I laughed at the thought of losing Tess in the heather - Titus bounces along like a kangeroo when he's in any vegetation over his eye-height.
I was surprised by the number of fences down here when the river flooded. The trapped debris must have made the pressure of water push them over.

George said...

Sorry to hear about your inner ear problems, Pat, but glad you are able to get out and enjoy yourself in winter. Be well!

Dartford Warbler said...

There is a bleak beauty about Yorkshire in the winter. Sorry to hear that so many dry stone walls collapsed in the floods.

Hoping that your dizzy/ queasy attacks will come to an end quickly. Take care.

Hildred and Charles said...

Those winter colours are gorgeous Pat. We are a pristine white here, after a lovely and welcome snowfall yesterday. We hope you are feeling better!

Cloudia said...

yes, rebuilding the stone walls of the Hawaiians is a lost art only being rediscovered today: no mortar, not stone-carving, just placement and weight. . .

The temple platforms (He`iau) are amazing piles that once had ceremonial structures/ altars on top. . . .


You shots and words got me to dreaming-


Aloha from Waikiki
Comfort Spiral

> < } } ( ° >

><}}(°>

Rachel said...

Check the date of the last dizzy spell and see if it was at the time of the Full Moon. Either that or use two or more pillows and watch out at the hairdressers.

Hope you are feeling better.

MorningAJ said...

Our local farmer (We were Vale of York) used to mend his own walls. Of course it depends on how much you have to do whether that's an option these days. I used to love watching him selecting all the right shapes and laying them in the gaps.

My dad used to make scaled-down 'dry' stone walls for model train layouts and such. They needed to be glued together though because of how small they were.

Gwil W said...

Thanks for sharing your lovely photos.

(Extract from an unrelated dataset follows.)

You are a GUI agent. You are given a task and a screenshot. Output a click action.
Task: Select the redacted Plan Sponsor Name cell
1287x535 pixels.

Having myself actually seen a ghost once, I'm looking forward to your ghost story with curiosity.

Mary said...

Do hope you are feeling well again dear, that must be really scary to experience......hope they treated you well in hospital!

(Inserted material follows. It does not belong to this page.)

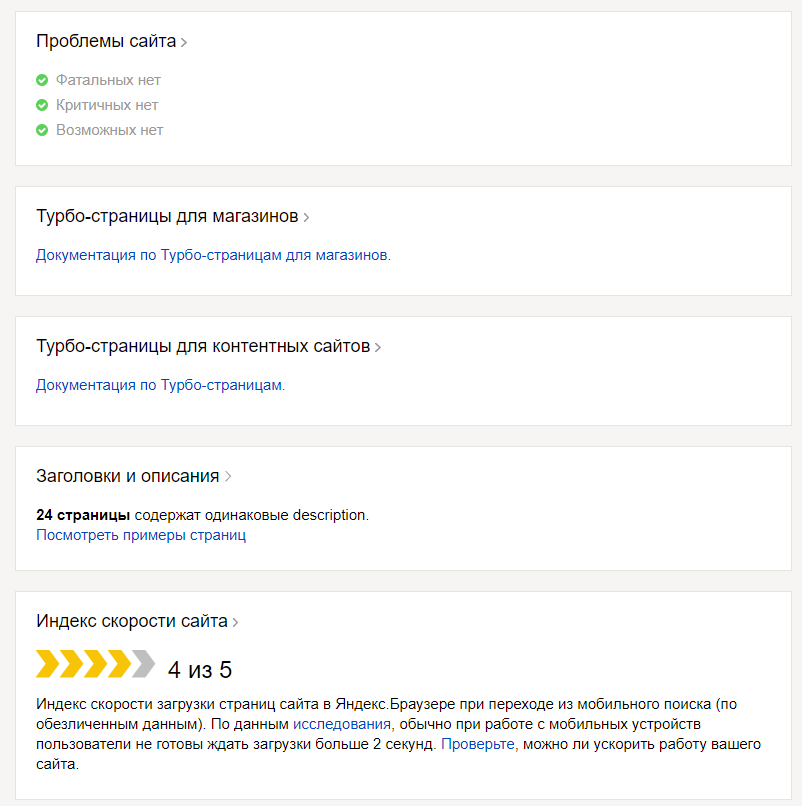Click the 4 из 5 speed score

pos(200,669)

I loved the stone walls when we were there in the Lake District last Spring - they seemed to go on for miles and miles....well guess they did and they are worth a lot of money if that's how expensive they are to repair!! Is this due to lack of qualified/experienced workers, rather like thatchers? Sad when these amazing old artisan trades start to disappear - some of those lazy youngsters who complain of no jobs should take up these crafts - it would benefit all!!!!!

Lovely pics, and I'm wishing I could be walking across the moorland with you.

Take care, be well - hugs Mary

Crafty Green Poet said...

sorry about your attack, hope you're feeling better.

Lookslike a lovely trip, hope Tess enjoyed all the smells!

steven said...

weaver, i had no idea that the walls came down like that AND that they were so very expensive! so beautiful though . . . . . .

It's me. said...

Always enjoy the landscape photos--beautiful country!
Hope your vertigo is resolved quickly--

Emille said...

lovely scenes of the landscape. Hope they're finding something that will help the problems with your inner ear!